Transcribe the records word for word, leaving nothing out.

━━━━━━━━━━

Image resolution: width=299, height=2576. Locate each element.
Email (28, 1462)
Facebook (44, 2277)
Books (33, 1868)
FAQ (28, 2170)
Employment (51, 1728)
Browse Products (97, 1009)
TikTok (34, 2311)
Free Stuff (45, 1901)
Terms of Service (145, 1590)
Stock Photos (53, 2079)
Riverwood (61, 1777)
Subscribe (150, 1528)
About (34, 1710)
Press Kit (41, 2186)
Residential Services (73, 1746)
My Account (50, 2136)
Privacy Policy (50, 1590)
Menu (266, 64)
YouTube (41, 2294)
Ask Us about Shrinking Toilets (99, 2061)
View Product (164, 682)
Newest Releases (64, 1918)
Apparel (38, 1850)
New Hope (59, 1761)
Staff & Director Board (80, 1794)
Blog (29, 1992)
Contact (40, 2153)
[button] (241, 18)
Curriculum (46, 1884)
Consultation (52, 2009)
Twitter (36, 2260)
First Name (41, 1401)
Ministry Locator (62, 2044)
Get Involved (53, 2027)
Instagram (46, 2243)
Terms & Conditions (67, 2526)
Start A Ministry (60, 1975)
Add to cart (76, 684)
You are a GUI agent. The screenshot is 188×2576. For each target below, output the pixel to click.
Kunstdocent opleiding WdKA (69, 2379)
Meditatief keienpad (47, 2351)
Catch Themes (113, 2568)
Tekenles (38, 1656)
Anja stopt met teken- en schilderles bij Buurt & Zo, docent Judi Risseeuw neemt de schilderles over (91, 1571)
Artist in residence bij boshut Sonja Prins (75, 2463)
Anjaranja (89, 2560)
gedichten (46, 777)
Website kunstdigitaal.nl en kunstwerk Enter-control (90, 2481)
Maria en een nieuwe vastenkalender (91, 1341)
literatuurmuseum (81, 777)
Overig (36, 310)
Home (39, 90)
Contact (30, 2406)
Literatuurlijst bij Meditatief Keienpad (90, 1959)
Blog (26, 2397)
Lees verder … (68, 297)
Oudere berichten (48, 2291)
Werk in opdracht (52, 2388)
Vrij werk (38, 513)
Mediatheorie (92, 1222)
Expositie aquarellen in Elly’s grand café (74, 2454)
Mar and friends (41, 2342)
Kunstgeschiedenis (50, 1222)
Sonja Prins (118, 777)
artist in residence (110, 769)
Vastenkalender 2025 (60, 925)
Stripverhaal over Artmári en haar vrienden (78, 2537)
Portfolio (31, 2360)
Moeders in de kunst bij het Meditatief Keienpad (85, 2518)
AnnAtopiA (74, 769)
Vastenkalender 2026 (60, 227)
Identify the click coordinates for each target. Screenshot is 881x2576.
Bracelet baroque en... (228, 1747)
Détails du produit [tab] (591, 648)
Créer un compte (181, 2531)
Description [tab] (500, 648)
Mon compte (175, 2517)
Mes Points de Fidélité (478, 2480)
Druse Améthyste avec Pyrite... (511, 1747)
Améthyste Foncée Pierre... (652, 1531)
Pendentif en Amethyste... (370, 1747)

━━━━━━━━━━

> _WRITTEN RESPONSE_
Image resolution: width=299, height=2576. Locate each element.
Email (28, 1462)
Facebook (44, 2277)
Books (33, 1868)
FAQ (28, 2170)
Employment (51, 1728)
Browse Products (97, 1009)
TikTok (34, 2311)
Free Stuff (45, 1901)
Terms of Service (145, 1590)
Stock Photos (53, 2079)
Riverwood (61, 1777)
Subscribe (150, 1528)
About (34, 1710)
Press Kit (41, 2186)
Residential Services (73, 1746)
My Account (50, 2136)
Privacy Policy (50, 1590)
Menu (266, 64)
YouTube (41, 2294)
Ask Us about Shrinking Toilets (99, 2061)
View Product (164, 682)
Newest Releases (64, 1918)
Apparel (38, 1850)
New Hope (59, 1761)
Staff & Director Board (80, 1794)
Blog (29, 1992)
Contact (40, 2153)
[button] (241, 18)
Curriculum (46, 1884)
Consultation (52, 2009)
Twitter (36, 2260)
First Name (41, 1401)
Ministry Locator (62, 2044)
Get Involved (53, 2027)
Instagram (46, 2243)
Terms & Conditions (67, 2526)
Start A Ministry (60, 1975)
Add to cart (76, 684)
You are a GUI agent. The screenshot is 188×2576. For each target below, output the pixel to click.
Kunstdocent opleiding WdKA (69, 2379)
Meditatief keienpad (47, 2351)
Catch Themes (113, 2568)
Tekenles (38, 1656)
Anja stopt met teken- en schilderles bij Buurt & Zo, docent Judi Risseeuw neemt de schilderles over (91, 1571)
Artist in residence bij boshut Sonja Prins (75, 2463)
Anjaranja (89, 2560)
gedichten (46, 777)
Website kunstdigitaal.nl en kunstwerk Enter-control (90, 2481)
Maria en een nieuwe vastenkalender (91, 1341)
literatuurmuseum (81, 777)
Overig (36, 310)
Home (39, 90)
Contact (30, 2406)
Literatuurlijst bij Meditatief Keienpad (90, 1959)
Blog (26, 2397)
Lees verder … (68, 297)
Oudere berichten (48, 2291)
Werk in opdracht (52, 2388)
Vrij werk (38, 513)
Mediatheorie (92, 1222)
Expositie aquarellen in Elly’s grand café (74, 2454)
Mar and friends (41, 2342)
Kunstgeschiedenis (50, 1222)
Sonja Prins (118, 777)
artist in residence (110, 769)
Vastenkalender 2025 (60, 925)
Stripverhaal over Artmári en haar vrienden (78, 2537)
Portfolio (31, 2360)
Moeders in de kunst bij het Meditatief Keienpad (85, 2518)
AnnAtopiA (74, 769)
Vastenkalender 2026 (60, 227)
Identify the click coordinates for each target. Screenshot is 881x2576.
Bracelet baroque en... (228, 1747)
Détails du produit [tab] (591, 648)
Créer un compte (181, 2531)
Description [tab] (500, 648)
Mon compte (175, 2517)
Mes Points de Fidélité (478, 2480)
Druse Améthyste avec Pyrite... (511, 1747)
Améthyste Foncée Pierre... (652, 1531)
Pendentif en Amethyste... (370, 1747)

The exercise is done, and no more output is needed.